Worauf Mittelständler besonders achten sollten:
- ✅ Wenige, robuste Schnittstellen statt vieler Sonderfälle.
- ✅ Saubere Stammdatenpflege in abas (Arbeitsgänge, Ressourcen, Stücklisten), sonst leidet auch die MES-Planung.
- ✅ Change Management: Werker und Schichtleitung brauchen klare Vorteile (weniger Suchen, weniger Papier, schnellere Entscheidungen).
Was ist der Unterschied zwischen MES und BDE/MDE?
BDE (Betriebsdatenerfassung) und MDE (Maschinendatenerfassung) sind wichtige Bausteine, liefern aber primär Daten. Ein MES nutzt diese Daten zusätzlich für Steuerung, Feinplanung, Qualitätslogik und KPI-Auswertung.
Ab wann lohnt sich ein MES für KMUs?
Oft schon dann, wenn Sie mehrere Linien, hohe Variantenvielfalt, anspruchsvolle Termintreue oder starke Qualitäts- und Dokumentationsanforderungen haben. Entscheidend ist weniger die Unternehmensgröße, sondern Komplexität und Störanfälligkeit der Fertigung.
Muss ein MES immer in Echtzeit sein?
Der typische MES-Mehrwert entsteht durch zeitnahe Daten und Steuerung, also nahe an Echtzeit. In manchen Bereichen reichen kurze Intervalle (z. B. Minuten), während Störmeldungen und Maschinenzustände häufig deutlich schneller gebraucht werden.

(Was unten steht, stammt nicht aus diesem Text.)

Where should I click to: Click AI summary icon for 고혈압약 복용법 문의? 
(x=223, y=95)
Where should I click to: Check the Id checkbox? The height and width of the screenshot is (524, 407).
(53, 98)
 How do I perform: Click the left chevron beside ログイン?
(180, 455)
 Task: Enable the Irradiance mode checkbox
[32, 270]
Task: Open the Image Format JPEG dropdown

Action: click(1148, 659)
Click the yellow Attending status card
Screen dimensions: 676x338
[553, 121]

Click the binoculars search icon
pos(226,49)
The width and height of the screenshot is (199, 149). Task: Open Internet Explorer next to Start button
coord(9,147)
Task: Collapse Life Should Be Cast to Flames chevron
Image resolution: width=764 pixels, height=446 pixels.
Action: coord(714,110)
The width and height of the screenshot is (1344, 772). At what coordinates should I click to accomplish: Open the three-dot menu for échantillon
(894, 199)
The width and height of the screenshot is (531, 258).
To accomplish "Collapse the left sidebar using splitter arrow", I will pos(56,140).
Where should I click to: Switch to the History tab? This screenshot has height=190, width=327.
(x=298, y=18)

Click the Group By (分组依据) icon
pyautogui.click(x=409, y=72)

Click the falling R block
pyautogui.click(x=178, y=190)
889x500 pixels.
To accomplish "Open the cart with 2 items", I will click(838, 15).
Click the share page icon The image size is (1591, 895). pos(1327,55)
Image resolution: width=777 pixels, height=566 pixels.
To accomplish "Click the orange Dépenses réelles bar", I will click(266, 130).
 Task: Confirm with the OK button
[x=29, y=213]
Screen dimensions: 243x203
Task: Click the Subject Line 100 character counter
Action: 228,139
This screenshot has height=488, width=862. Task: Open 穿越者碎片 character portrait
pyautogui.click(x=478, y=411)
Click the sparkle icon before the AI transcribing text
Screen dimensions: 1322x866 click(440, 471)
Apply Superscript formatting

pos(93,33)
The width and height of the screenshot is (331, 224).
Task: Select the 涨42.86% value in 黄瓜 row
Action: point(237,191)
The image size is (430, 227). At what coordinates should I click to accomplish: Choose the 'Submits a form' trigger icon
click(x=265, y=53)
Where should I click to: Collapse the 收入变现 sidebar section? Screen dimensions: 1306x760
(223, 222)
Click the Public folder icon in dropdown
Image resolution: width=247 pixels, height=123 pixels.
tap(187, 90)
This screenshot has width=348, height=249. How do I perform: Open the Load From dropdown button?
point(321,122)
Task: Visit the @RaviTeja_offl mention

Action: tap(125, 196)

Welche Kennzahlen sind im MES besonders wichtig?
Häufig starten Unternehmen mit OEE, Ausschussquote, Durchlaufzeit, Termintreue und Rüstzeiten, weil diese direkt an Lieferfähigkeit und Kosten hängen.
Ist ein MES auch für regulierte Branchen geeignet?
Ja, gerade dort sind Audit-Trails, Rückverfolgbarkeit, Qualitätsprüfungen und saubere Dokumentation oft ein zentraler Treiber. Wichtig ist, Anforderungen an Validierung, Rechte und Nachweisführung früh im Projekt zu klären.
Wie lange dauert eine MES-Einführung?
Das hängt stark von Umfang, Maschinenanbindung und Datenqualität ab. Ein Pilotbereich kann relativ schnell produktiv gehen, während ein Werks-Rollout eher als Programm mit mehreren Phasen geplant wird.